- [DIRECTIVE]: Put the lines starting with the one containing "You are a GUI" and going on through the one containing "This screenshot has height=812, width=1511.", both included, into a numbered list, and leave out any blank lines.

- [GIVEN RECORDS]:
----------
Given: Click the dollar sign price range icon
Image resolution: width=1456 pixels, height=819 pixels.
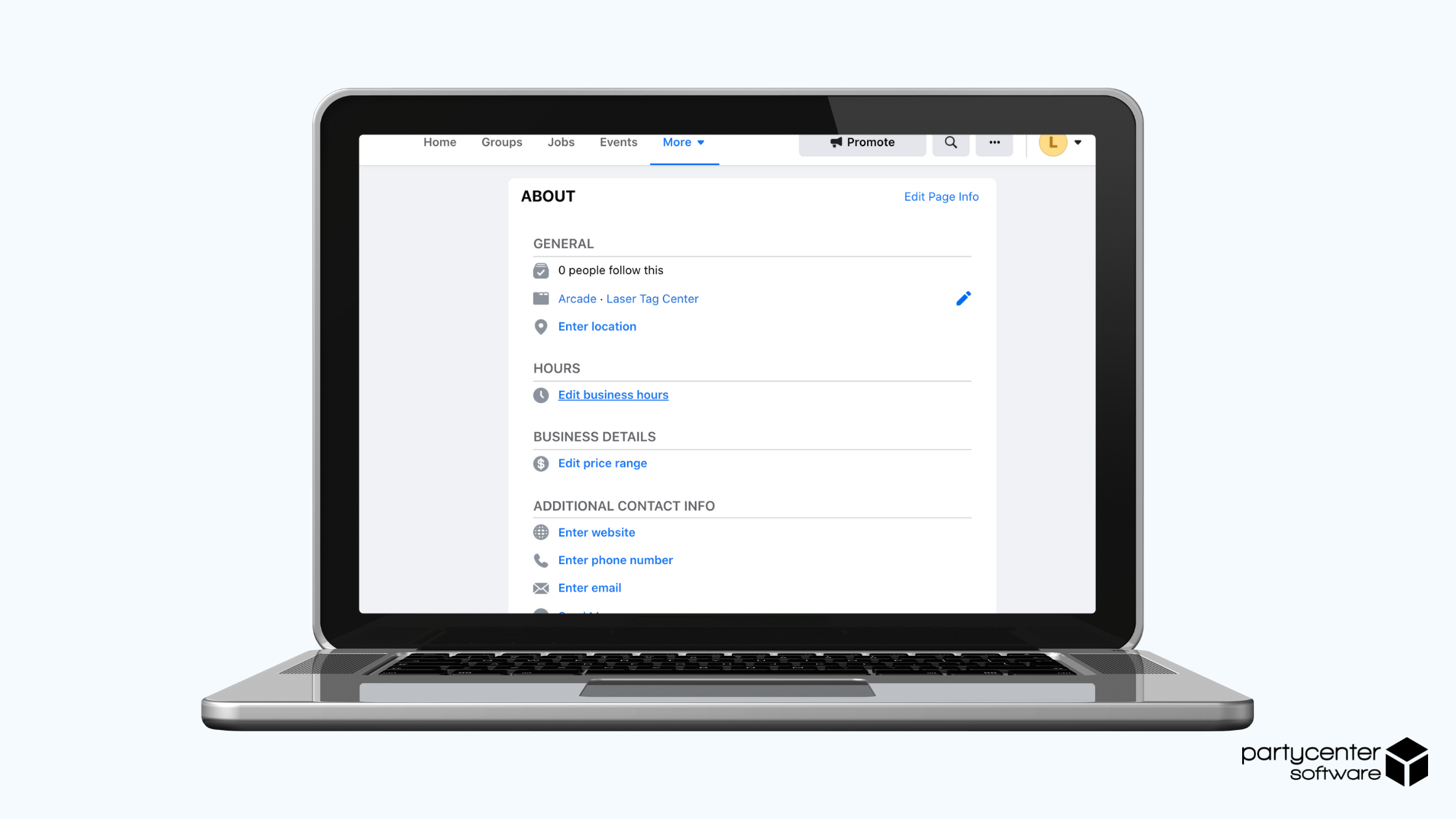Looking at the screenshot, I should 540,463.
----------
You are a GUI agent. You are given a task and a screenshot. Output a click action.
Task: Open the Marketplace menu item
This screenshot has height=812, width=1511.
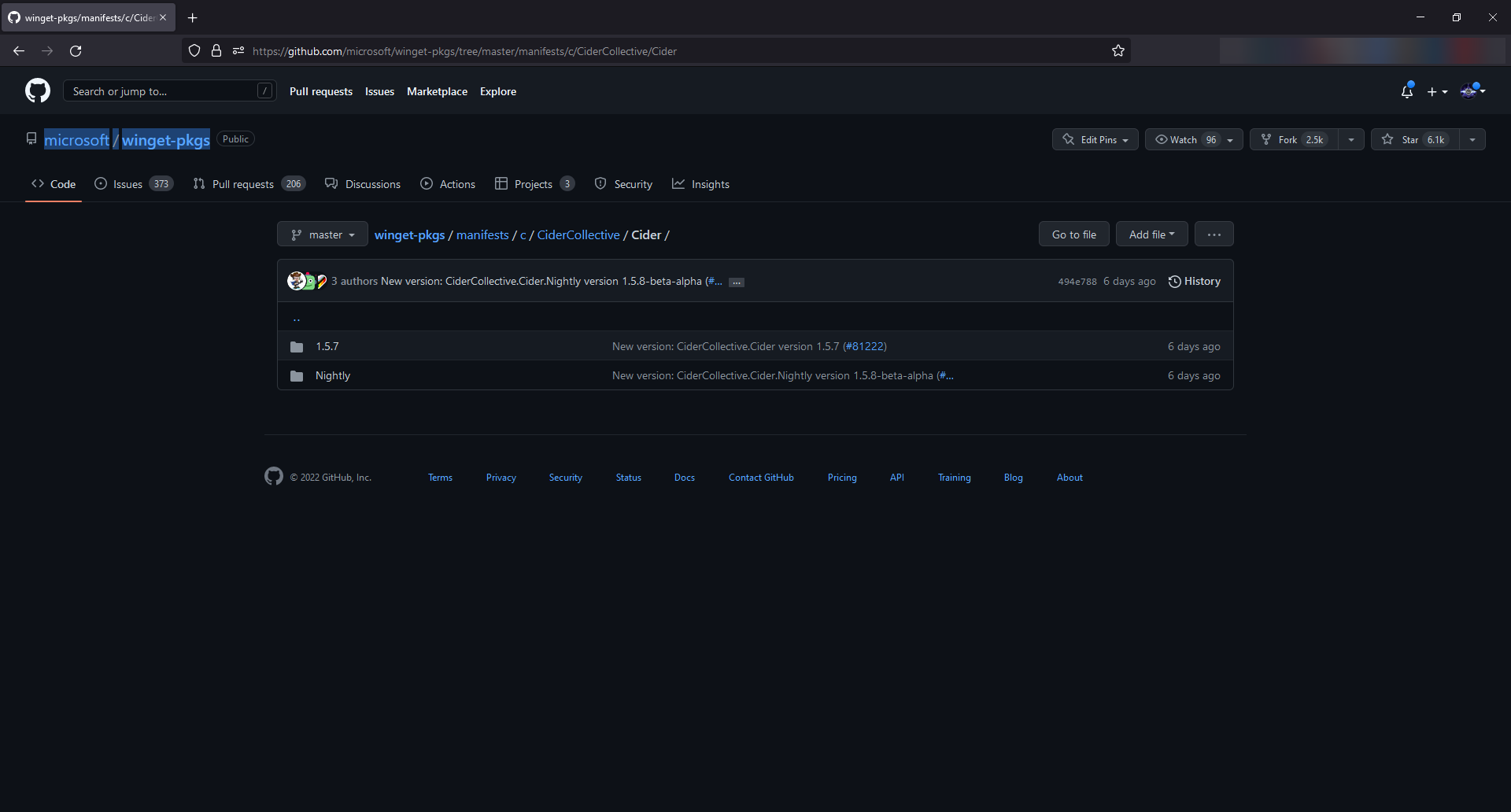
----------
- [THE RESPONSE]:
1. You are a GUI agent. You are given a task and a screenshot. Output a click action.
2. Task: Open the Marketplace menu item
3. This screenshot has height=812, width=1511.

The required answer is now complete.